En la carrera de Letras que había abandonado hacía décadas, Dutra dejó pendiente un trabajo final sobre el clisé, artefacto fabricado cien por ciento de mentiras que la mayoría de la población usa sin inmutarse. Dolores no captó ironía. Se había vestido con un traje de lino verde limón, una blusa de seda a rayas verticales verdes y ocres y un pañuelo estampado que, adrede, no hacía juego. En la primera fila, la única sobrina de Linares hacía fotos para subirlas a todas las redes, y tomaba el peor perfil de Dutra, que en la mejilla izquierda tenía los ecos de una rosácea perpetua.

Mientras elogiaba la novela, acostumbrado a pensar una cosa y decir otra, Dutra imaginaba que en ese instante Adriana y Perla ya estarían entrando a Salta. Cada vez más, a medida que su matrimonio se desdibujaba sin dolor, Dutra recordaba los días del inicio y sobre todo el ritual de la boda, que en su momento no disfrutó. Le venía a la cabeza la imagen de una Adriana resplandeciente y amorosa, atenta como un pavo real a cada flash, y la de Perla, en esa época alelada y humilde. Reconoció haber elegido a la amiga equivocada. En aquel momento Perla hubiera agarrado viaje con cualquier hombre, incluso con un crítico literario, sólo por el agradecimiento vacuno de sentirse deseada. Hoy era la que manejaba hacia el cerro de los doscientos colores llevando de copiloto a su querida esposa y la que se había dado el placer de rechazarlo pocos años atrás, en una fiesta de Fin de Año, cuando apenas borracho la arrinconó contra la heladera y le dijo que la quería. En la mejor foto de aquella noche, la de bodas, el vestido cursi de tul y lentejuelas de Adriana se suspende en el aire del vals y los anillos y los ojos de ambos brillan mirando la cámara. La primera vez que vieron el álbum, Dutra comentó que no había nada tan clisé como un álbum de bodas. Dolores Linares lo oye hablar y sonríe, con esa risa de los ricos de verdad que parece que leen la podrida mente de los otros.
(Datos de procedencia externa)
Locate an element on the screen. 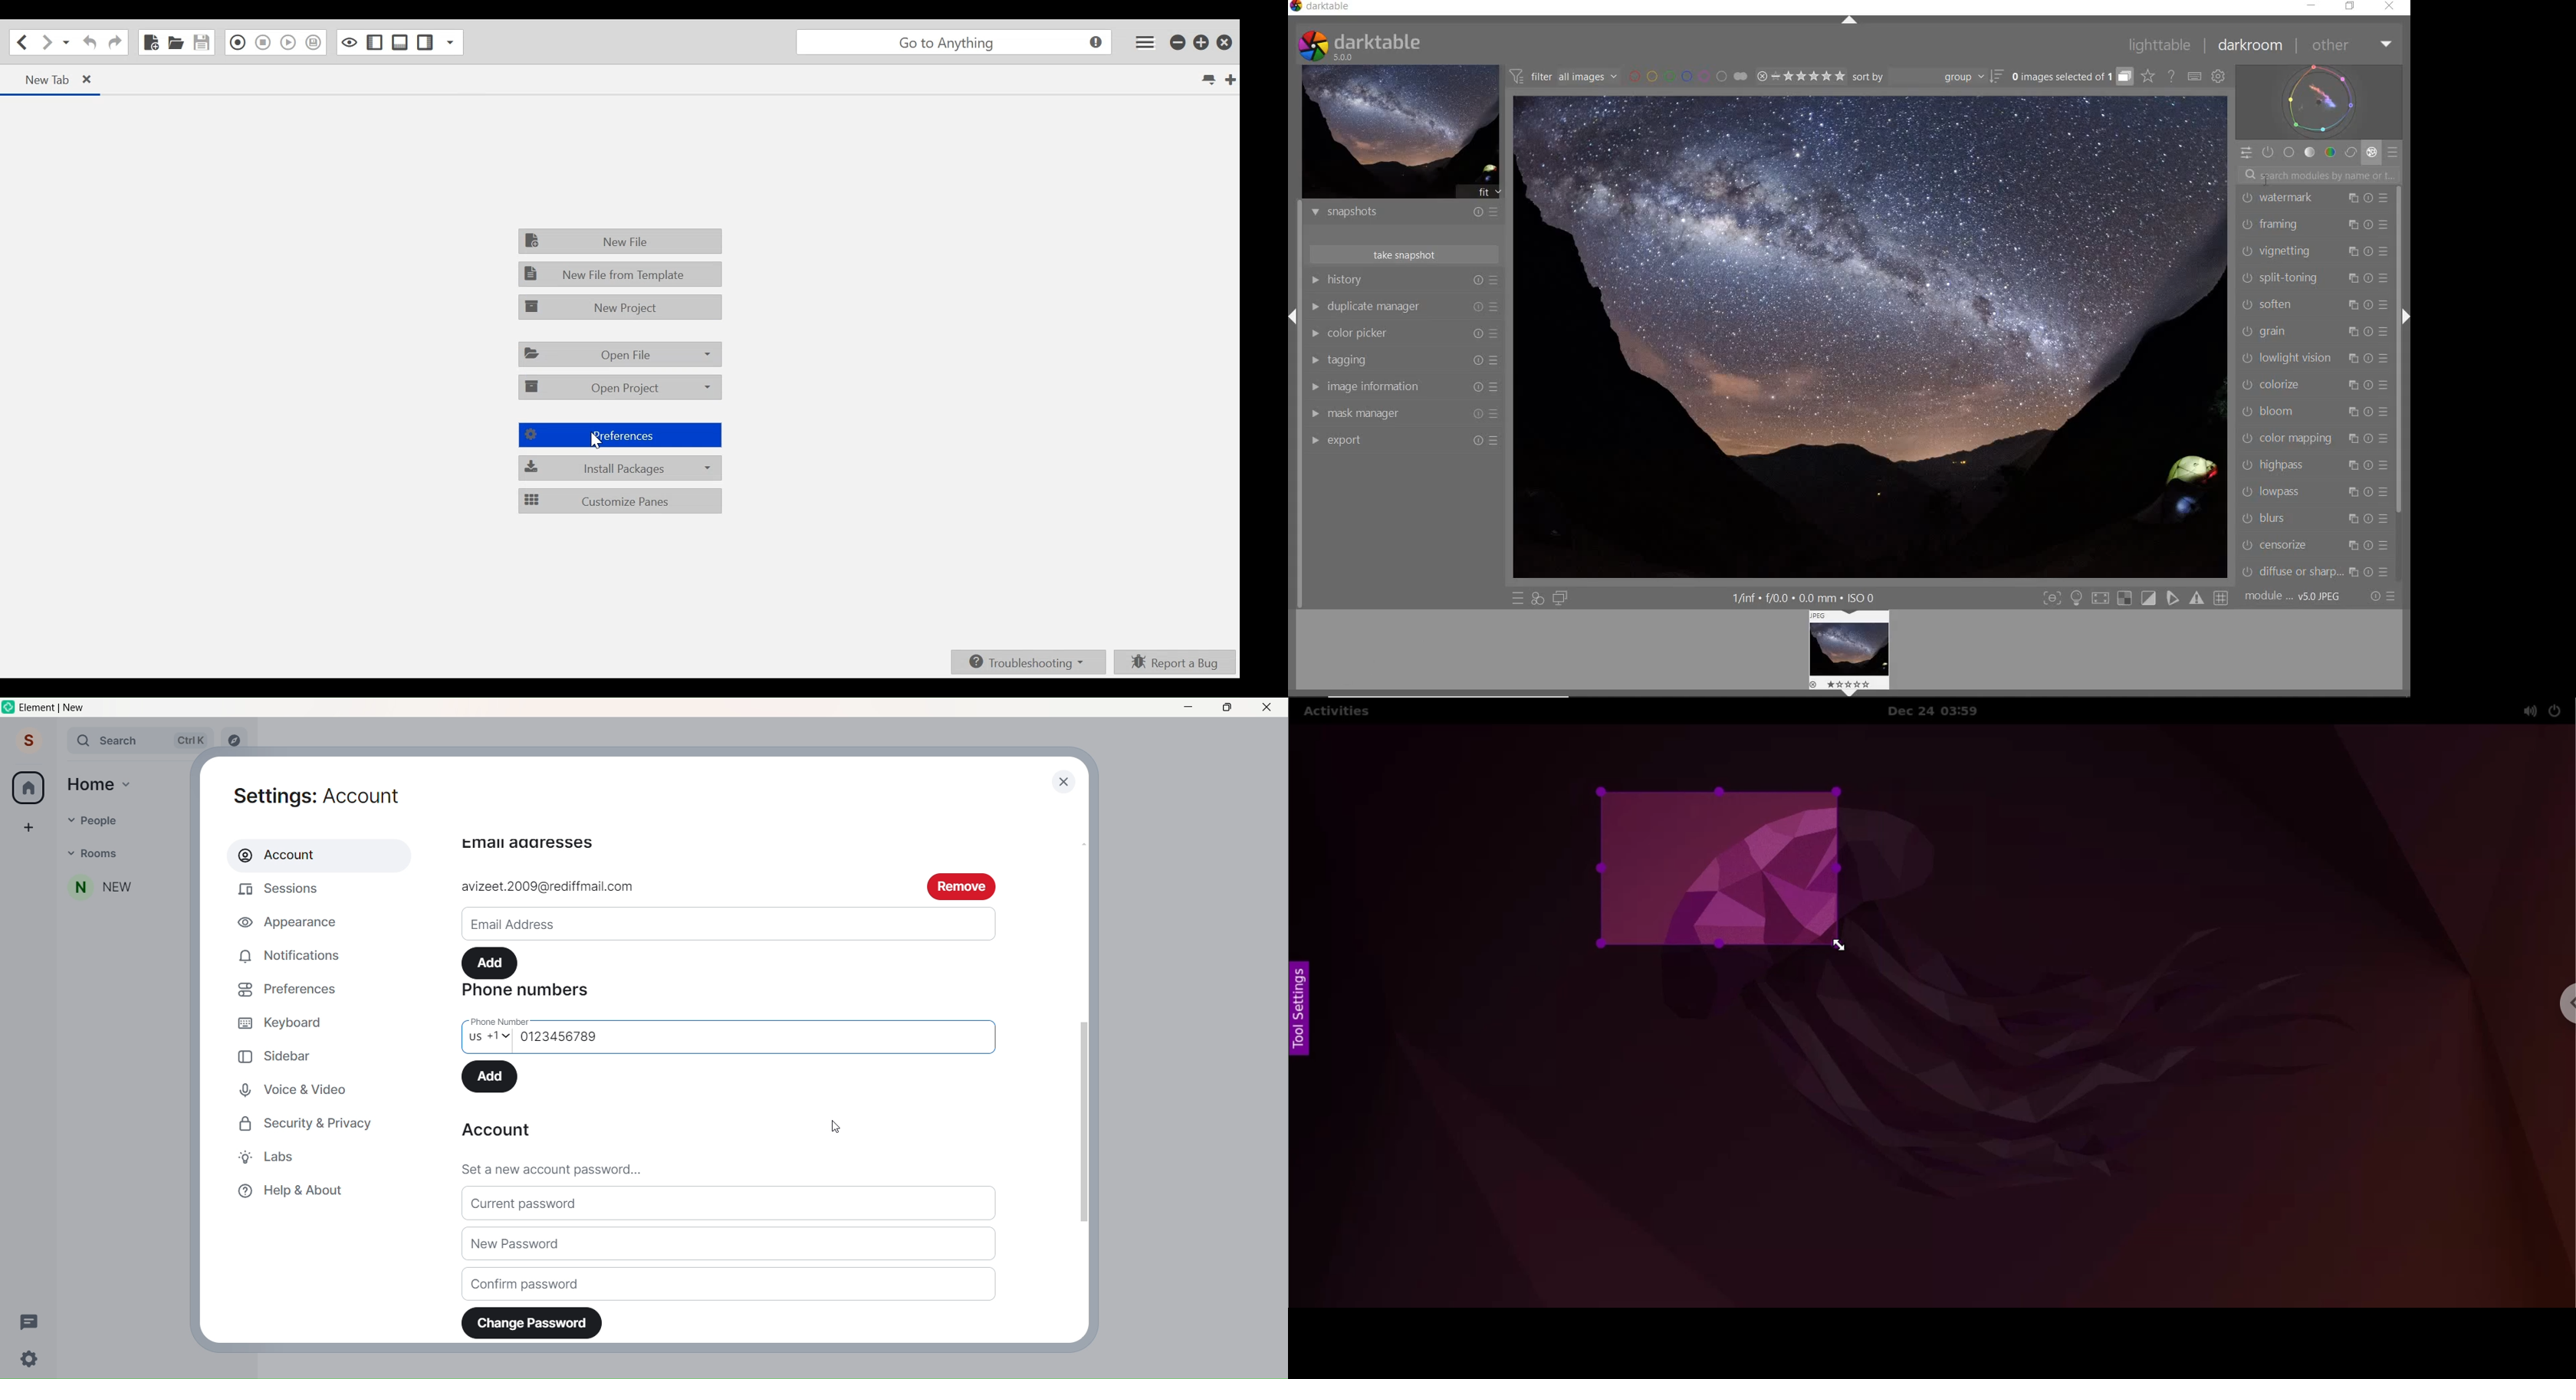 The image size is (2576, 1400). Reset is located at coordinates (1478, 335).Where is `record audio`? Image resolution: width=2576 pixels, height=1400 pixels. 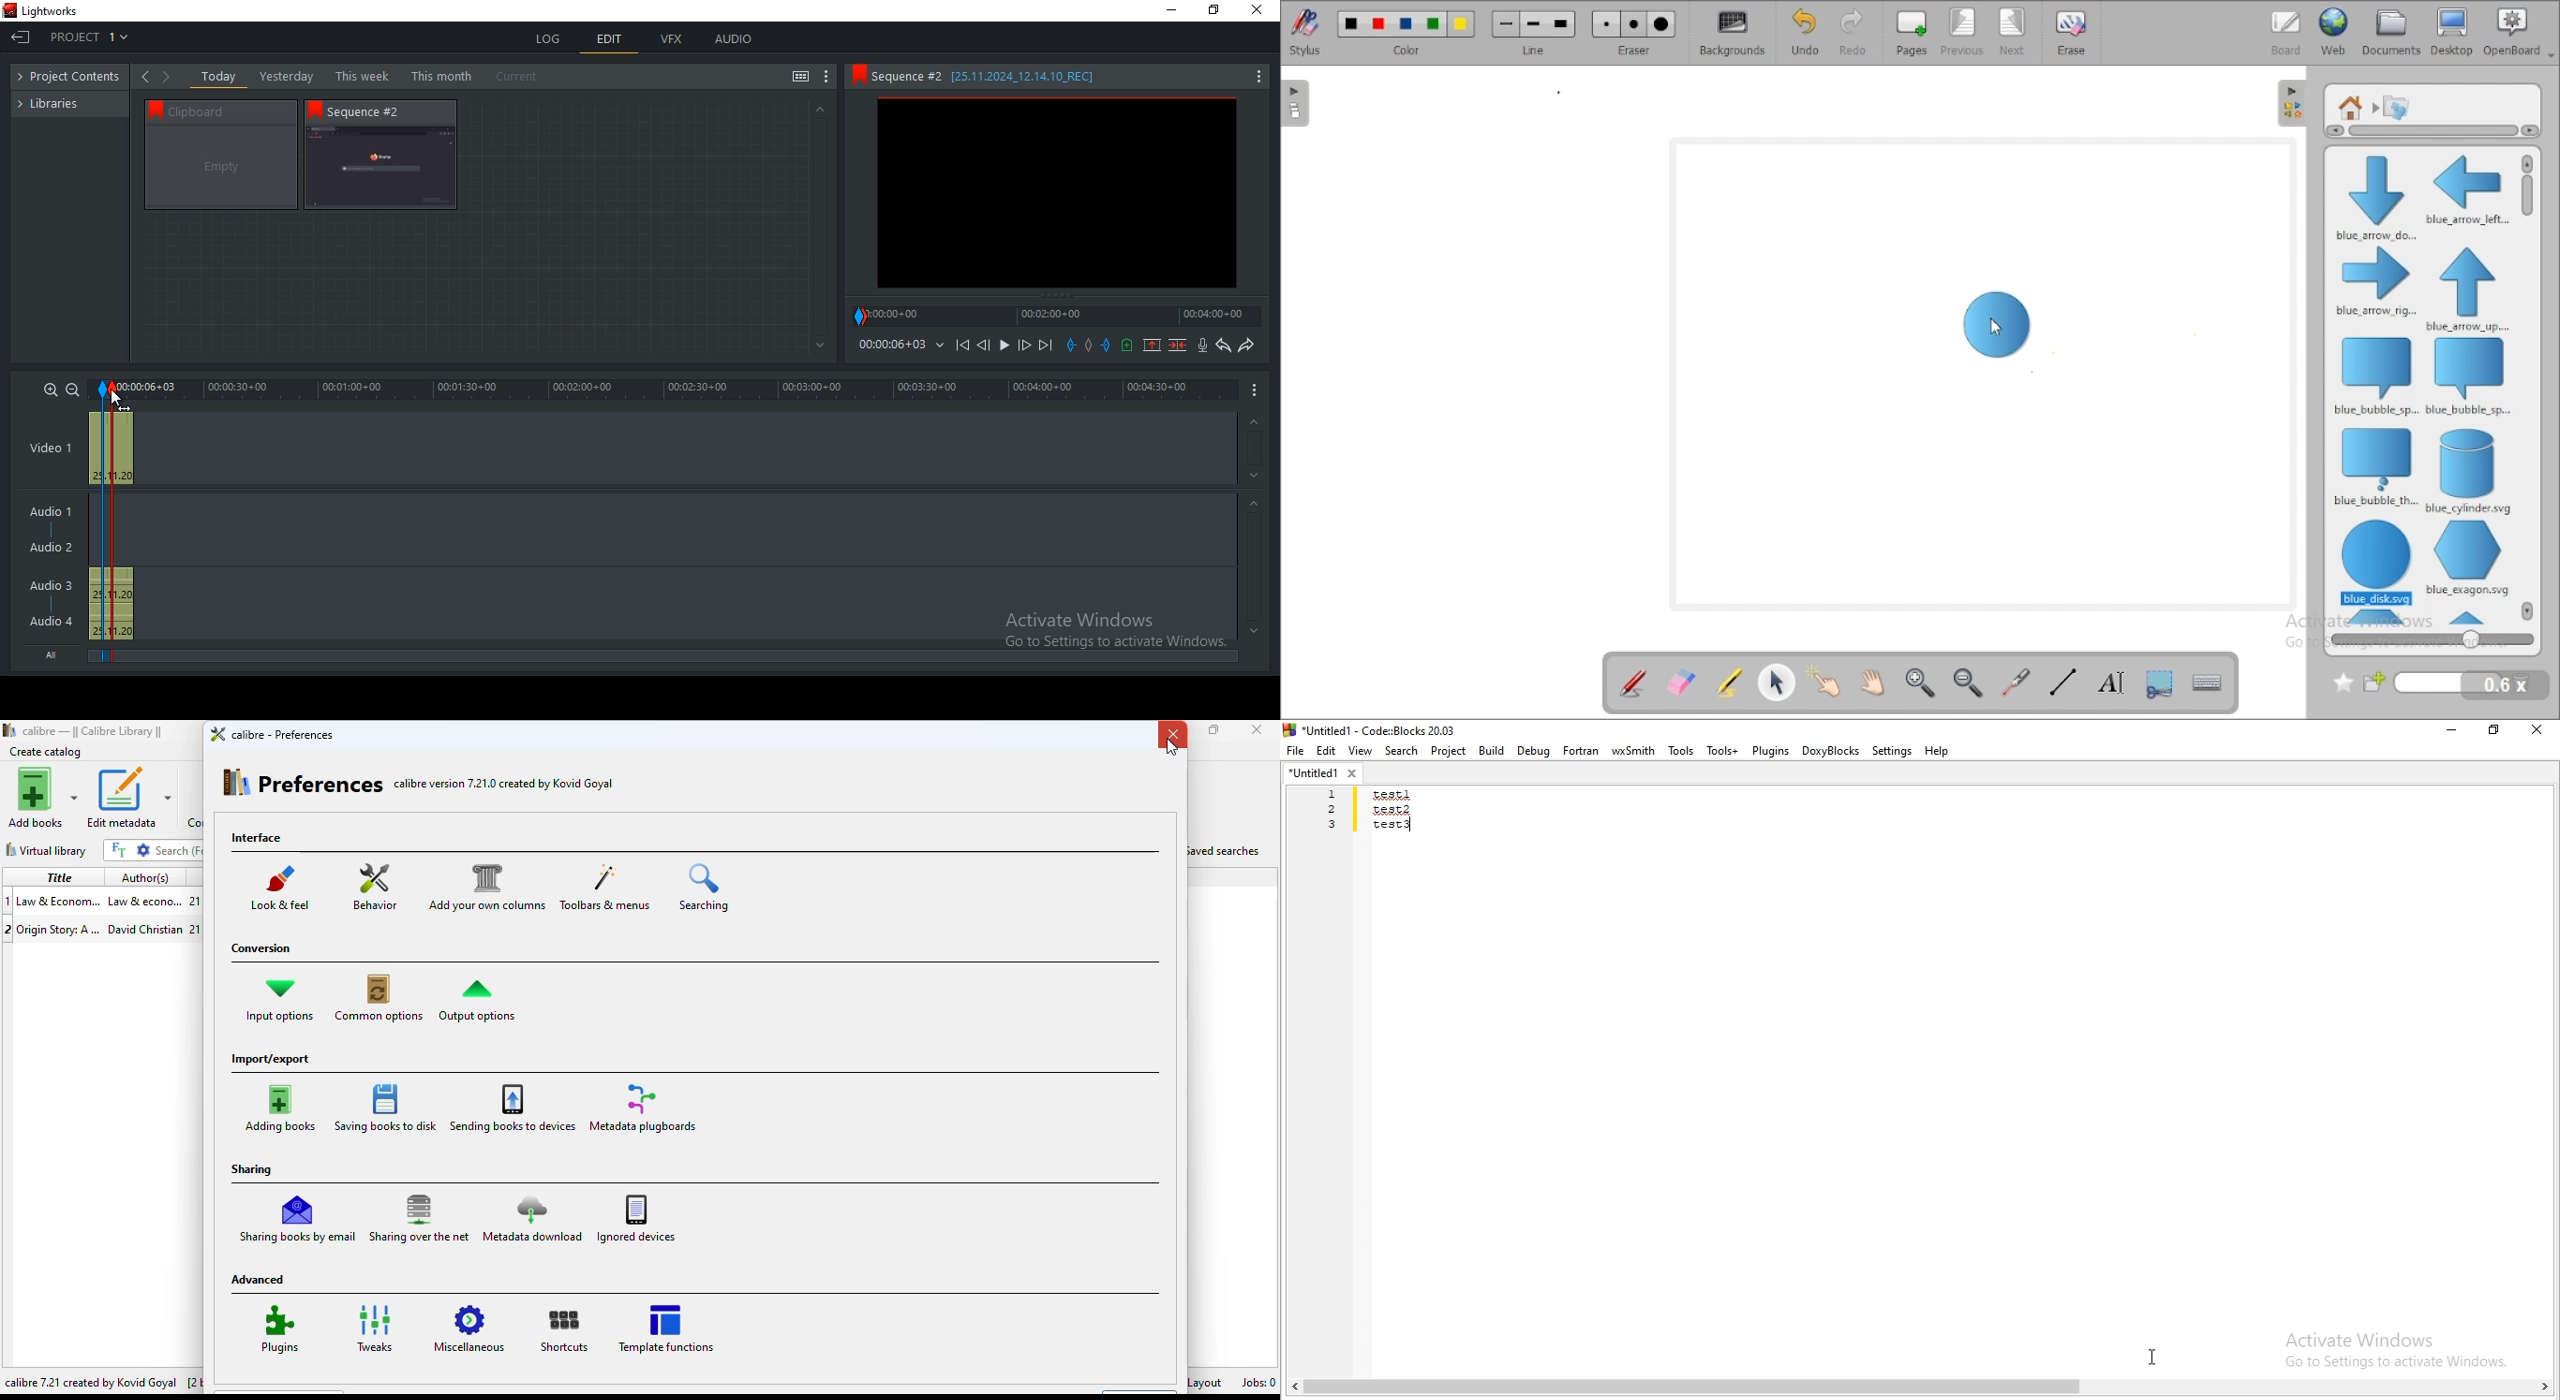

—... así como podemos apreciar la riquísima simbología y esa ductilidad a la hora de crear personajes, por esas y otras razones el jurado de excelencia de este concurso la distinguió, y no me quiero olvidar del inmenso contenido social que contienen sus obras, Dolores. ¿Prefiere que la llamen Lola?

En innumerables entrevistas, Linares había dicho, como al descuido, “me dijo mi primo: Loly, vos tenés que”, o “mi esposo siempre dice: Lola, vos sabés que”, o “mi abuela me decía: Dolita” tal cosa o tal otra. Esos ricos siempre mencionando a la familia, sobrados de agradecimiento. Cuando Dutra hizo la pregunta, Dolores estaba mirando ensimismada al fondo de la sala, donde un anciano con bastón, negro y gordo, recién llegado, intentaba acomodarse. Era sabido, en parte porque ella misma lo publicitó en su obra, que Dolores había tenido todo tipo de relaciones con individuos de toda estirpe y calaña y que, aunque con ninguno le había hallado el sentido a su vida, con todos lo había pasado bastante bien, de modo que no quedaran reclamos pendientes ni balas encapsuladas. Los amores son banderines en un mapa, decía. Miró entonces a Dutra y se acomodó en la butaca. La había pedido de color negro y mullida, para no sufrir con los divertículos ni la columna. El micrófono era inalámbrico y la mano que no lo sostenía reposaba tranquilamente en su pierna cruzada. Linares nunca había sufrido la ansiedad de los indecisos, los inseguros, los críticos, los pobres. Tenía una voz profunda y amaderada cuando quería, y cuando no, la forzaba, chillona, como lorita peluquera. En las presentaciones usaba la primera.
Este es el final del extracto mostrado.